> **Angezeigter Text**
An diesem Pfingsttext lässt sich also wunderbar verdeutlichen, was Predigen und der Predigt zuhören bedeutet. Und wenn Ihr konsequent der Botschaft des Textes folgt, könntet Ihr in Zukunft uns Prediger und Predigerinnen manchmal ganz schön in Not bringen. Wie? – Das verrate ich Euch ein wenig später.

Schauen wir uns den ersten Schritt an. Petrus erzählt der Gemeinde von Jesus. Er erinnert an die Taten, die Wunder und Zeichen. Petrus verkündigt, dass Jesus der Sohn Gottes ist, der von den Menschen ans Kreuz geschlagen und von Gott auferweckt wurde und nun zur Rechten Gottes sitzt, den Heiligen Geist empfangen hat und diesen über uns ausgegossen hat. Petrus bekennt vor der Gemeinde seinen Glauben, legt Zeugnis ab. Predigen bedeutet also auch, seinen christlichen Glauben öffentlich zu bekennen, Zeugnis abzulegen.

Und die Wirkung? Die Predigt ging den Menschen zu Herzen. Petrus war in seiner Predigt echt, authentisch, glaubhaft, überzeugend, vom Heiligen Geist ergriffen, also begeistert. Die Predigt brachte die Gemeinde in Bewegung. Sie erkannten, dass eine solche Botschaft Konsequenzen haben müsse. Sie konnten nicht einfach gehen und sagen: „Das war toll.“ „Das hat mich beeindruckt.“ Oder wie viele Jugendliche heute sagen, wenn sie von etwas begeistert sind: „Echt krass.“ Sie wussten, aber noch nicht, welche Gestalt sie dieser Konsequenz geben konnten. Die Gemeinde wusste nur, dass sie etwas tun müssten, dass sie von heute an nicht mehr so weitermachen könnten wie bisher.

Also fragten sie: Was sollen wir tun? Predigt soll also bei der Gemeinde die Frage auslösen: Was sollen wir tun?

Das ist die Stelle, an der Prediger und Gemeinde miteinander ins Gespräch kommen. Predigt ist also nicht nur Zuhören, sondern wesentlich auch Fragen. Gut, meine Aufgabe als Prediger ist es auch, im Rahmen meiner Vorbereitung sich Gedanken über mögliche Fragen der Gemeinde zu machen und mich auf diese vorzubereiten und diese auch in der Predigt zu berücksichtigen. Ich brauche also ein waches Ohr und Auge und vor allem Herz.

> **Datenteil**
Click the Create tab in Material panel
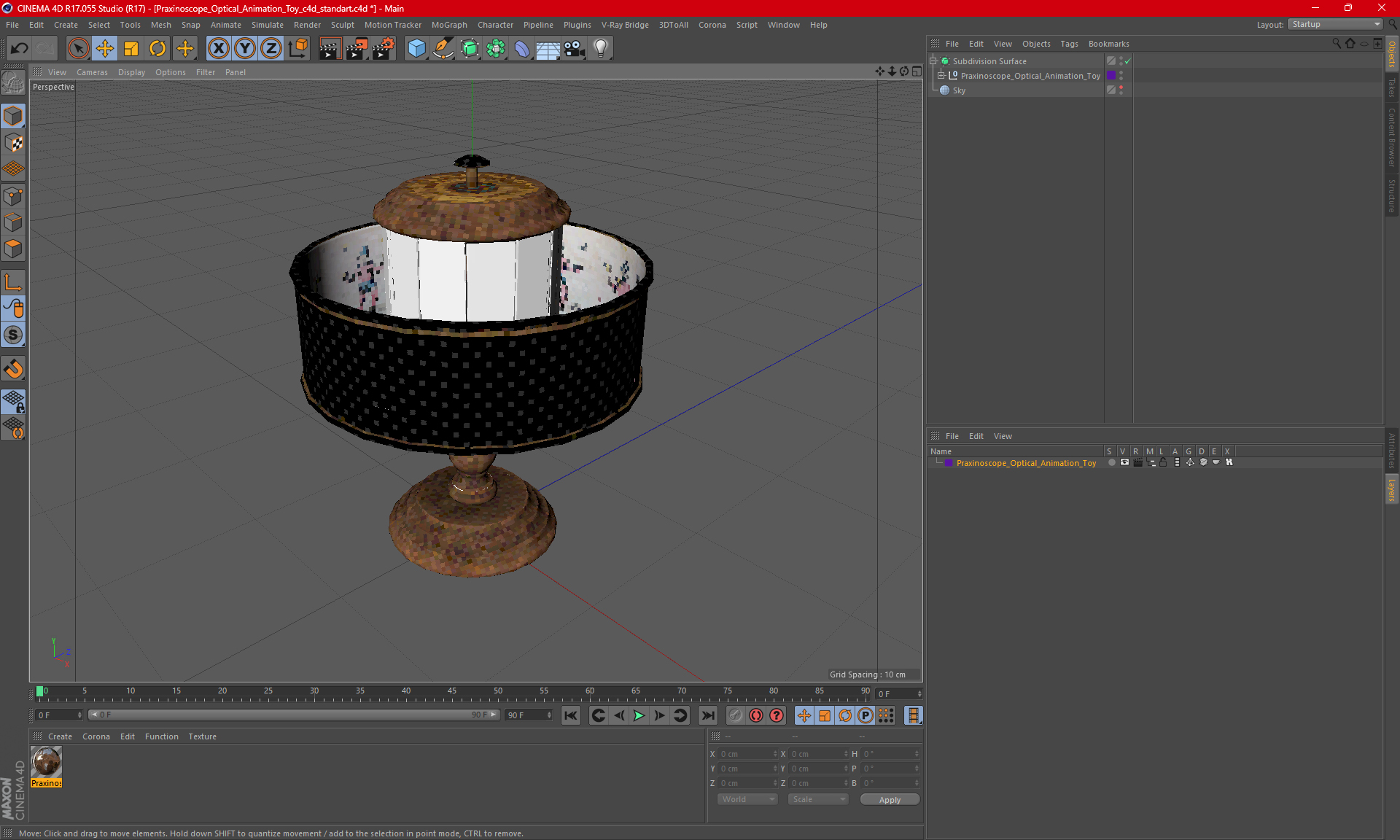This screenshot has height=840, width=1400. (58, 736)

> **Aufgabenliste**
**1.** Liste sämtliche Äußerungen auf, die im Predigtausschnitt zum Pfingsttext zwischen deutschen Anführungszeichen („ “) stehen.
**2.** Schreibe den Predigtausschnitt zum Pfingsttext im Anschluss an seinen letzten Satz weiter.

> **Ergebnisse je Aufgabe**
**1.**
- „Das war toll.“
- „Das hat mich beeindruckt.“
- „Echt krass.“

**2.**
Wie also reagiert Petrus auf die Frage der Gemeinde? Er gibt eine klare Antwort: Tut Buße!

Und das ist die eigentliche Aufgabe der Predigt. Sie soll die Menschen zur Buße einladen. Aber was bedeutet Buße? Umkehr, Kurskorrektur. Buße ist das Erkennen, nicht nach dem Glauben gehandelt zu haben. Die Frage, ob bewusst oder unbewusst ist erst die zweite Frage. Habe ich so gehandelt, weil ich es nicht anders gewusst habe? Habe ich so gehandelt, obwohl ich es anders gewusst habe? Buße ist damit auch das Erkennen der Motivation, des Beweggrunds meines Handelns. Und weil ich meine Motivation oder Unkenntnis erkannt habe, kann ich meine Lebensführung neu ausrichten.

Predigt soll das Glaubensgewissen schärfen.

Und Predigt hat noch einen weiteren Auftrag. Sie soll daran erinnern, sie soll einschärfen, verheißen, dass dem Busse tun die Vergebung der Sünden folgt. Wer Busse tut, wird die Gabe des Heiligen Geistes empfangen. Dies galt nicht nur zu Petrus Zeiten, sondern gilt noch heute und wird auch immer gelten. Denn Petrus sagt?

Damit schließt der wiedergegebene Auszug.